Произведение Артемидора не сохранилось. А от работы Маркиана дошли до нас лишь разрозненные отрывки. Больше всего цитат из Артемидора мы находим в «Географии» Страбона. Артемидора привлекает Страбон, когда ему нужно проверить сведения других авторов. Он пользуется его данными, когда рассказывает об Иберии (Испания), Геркулесовых столбах, побережье Галлии (Франция), об Италии, Греции, Кикладских островах, Колхиде, Малой Азии, Индии, Аравии, Египте, Эфиопии, северном побережье Ливии (Африка), когда рассуждает о размерах Сицилии, Пелопоннеса, о протяженности пути от Греции до Истра (Дунай), от Греции до Италии.
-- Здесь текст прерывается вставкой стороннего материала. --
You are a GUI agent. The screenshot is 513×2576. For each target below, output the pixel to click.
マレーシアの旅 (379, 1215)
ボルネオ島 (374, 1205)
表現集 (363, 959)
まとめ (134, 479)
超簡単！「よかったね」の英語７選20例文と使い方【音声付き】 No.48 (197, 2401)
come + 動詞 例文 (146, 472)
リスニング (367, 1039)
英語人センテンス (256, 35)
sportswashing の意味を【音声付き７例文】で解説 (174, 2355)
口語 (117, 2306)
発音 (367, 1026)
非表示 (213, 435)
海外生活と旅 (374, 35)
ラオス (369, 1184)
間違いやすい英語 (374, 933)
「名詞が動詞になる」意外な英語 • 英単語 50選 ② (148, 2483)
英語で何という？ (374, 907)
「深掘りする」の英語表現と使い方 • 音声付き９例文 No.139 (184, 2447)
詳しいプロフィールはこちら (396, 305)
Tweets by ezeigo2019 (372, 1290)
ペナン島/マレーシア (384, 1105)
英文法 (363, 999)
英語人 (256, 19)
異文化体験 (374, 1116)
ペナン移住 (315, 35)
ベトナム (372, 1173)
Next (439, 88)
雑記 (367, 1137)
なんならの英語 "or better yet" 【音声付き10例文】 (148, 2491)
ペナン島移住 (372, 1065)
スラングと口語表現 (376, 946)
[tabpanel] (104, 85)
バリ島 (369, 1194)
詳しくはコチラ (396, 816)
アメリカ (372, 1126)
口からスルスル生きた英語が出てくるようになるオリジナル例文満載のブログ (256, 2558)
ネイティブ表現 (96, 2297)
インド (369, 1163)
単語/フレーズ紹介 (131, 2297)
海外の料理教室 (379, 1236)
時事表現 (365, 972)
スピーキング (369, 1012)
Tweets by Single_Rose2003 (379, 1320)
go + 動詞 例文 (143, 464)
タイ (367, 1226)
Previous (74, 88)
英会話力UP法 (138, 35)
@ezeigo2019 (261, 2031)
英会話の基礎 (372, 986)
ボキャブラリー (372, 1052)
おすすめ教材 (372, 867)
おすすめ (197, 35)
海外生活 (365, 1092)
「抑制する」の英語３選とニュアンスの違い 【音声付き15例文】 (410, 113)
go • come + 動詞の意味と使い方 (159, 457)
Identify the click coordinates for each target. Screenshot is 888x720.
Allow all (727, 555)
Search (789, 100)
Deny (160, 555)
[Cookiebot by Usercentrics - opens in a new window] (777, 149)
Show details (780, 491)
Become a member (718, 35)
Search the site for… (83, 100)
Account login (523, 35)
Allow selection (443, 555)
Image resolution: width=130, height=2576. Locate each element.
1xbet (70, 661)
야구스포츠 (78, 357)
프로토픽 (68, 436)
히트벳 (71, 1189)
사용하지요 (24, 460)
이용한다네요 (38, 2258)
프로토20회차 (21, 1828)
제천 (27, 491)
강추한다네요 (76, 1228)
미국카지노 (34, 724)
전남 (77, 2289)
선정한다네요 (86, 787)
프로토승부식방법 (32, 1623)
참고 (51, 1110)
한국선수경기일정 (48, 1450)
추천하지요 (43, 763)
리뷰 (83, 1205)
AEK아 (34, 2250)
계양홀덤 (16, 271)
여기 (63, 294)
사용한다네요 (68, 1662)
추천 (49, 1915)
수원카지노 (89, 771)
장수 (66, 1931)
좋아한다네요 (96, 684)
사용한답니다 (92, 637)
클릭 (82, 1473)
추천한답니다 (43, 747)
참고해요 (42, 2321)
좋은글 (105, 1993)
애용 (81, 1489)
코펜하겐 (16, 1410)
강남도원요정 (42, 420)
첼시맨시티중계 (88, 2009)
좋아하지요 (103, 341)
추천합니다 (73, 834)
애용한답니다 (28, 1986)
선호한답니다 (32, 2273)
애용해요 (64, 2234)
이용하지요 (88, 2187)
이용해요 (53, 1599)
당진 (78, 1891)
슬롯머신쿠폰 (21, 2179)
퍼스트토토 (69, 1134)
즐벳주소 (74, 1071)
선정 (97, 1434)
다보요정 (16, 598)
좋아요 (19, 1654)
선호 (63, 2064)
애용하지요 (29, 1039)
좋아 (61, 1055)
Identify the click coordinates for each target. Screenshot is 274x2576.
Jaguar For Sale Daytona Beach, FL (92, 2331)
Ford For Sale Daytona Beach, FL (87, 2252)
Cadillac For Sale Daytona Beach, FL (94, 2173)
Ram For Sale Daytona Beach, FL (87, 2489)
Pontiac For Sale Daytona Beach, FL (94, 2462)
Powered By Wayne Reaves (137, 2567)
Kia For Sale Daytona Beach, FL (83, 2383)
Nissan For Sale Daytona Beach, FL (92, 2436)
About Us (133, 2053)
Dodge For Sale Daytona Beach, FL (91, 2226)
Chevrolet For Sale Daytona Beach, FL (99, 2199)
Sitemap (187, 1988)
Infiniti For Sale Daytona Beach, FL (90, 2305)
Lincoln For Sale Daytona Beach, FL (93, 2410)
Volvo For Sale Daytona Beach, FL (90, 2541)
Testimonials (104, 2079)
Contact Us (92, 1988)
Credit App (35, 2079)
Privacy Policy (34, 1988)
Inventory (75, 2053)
Совершив по часовой стрелке полный круг, Страбон возвращается (с востока на запад) к исходной точке — к северо-западной оконечности Африки и Гибралтару. И путешествие по всей известной в ту пору ойкумене он совершает рука об руку с Артемидором.
Полибий из Мегалополя (Аркадия)… Пелопоннесский грек, увезенный в 168 году до н. э. в Рим в качестве заложника, написал там «Всеобщую историю», изложив в ней события с 220 до 146 года. Это была первая в точном смысле слова всемирная история, охватывавшая весь доступный кругозору автора тогдашний мир. Географии уделялось в ней немало места, поскольку она, как и история, по мнению Полибия, ценна прежде всего тем, что помогает решать практические задачи. Историки должны знать географию не хуже полководцев. И он с гордостью сообщает о своих путешествиях в Испанию и Галлию, к берегам Ливии и Понта (Черное море). Географические наблюдения широко рассыпаны по его труду. Но, словно не желая отвлекаться, основную массу географических сведений автор собрал воедино в тридцать четвертой книге своего произведения, включавшего сорок книг. Увы, целиком до наших дней дошли только пять из них. От остальных сохранились более или менее значительные фрагменты. Тридцать четвертая книга канула в Лету. От нее не осталось и следа. Кроме… сочинения Страбона. Повествуя о Греции, Испании, Черном море, Балканах (до Дуная) и особенно об Италии, Страбон щедро цитирует Полибия, как правило, полностью соглашаясь с его описаниями и оценками. Многие объяснения природных и исторических явлений он, не скрывая того, прямо заимствует у него, всячески подчеркивая, так сказать, идейную близость между ними (оба исповедовали учение стоиков).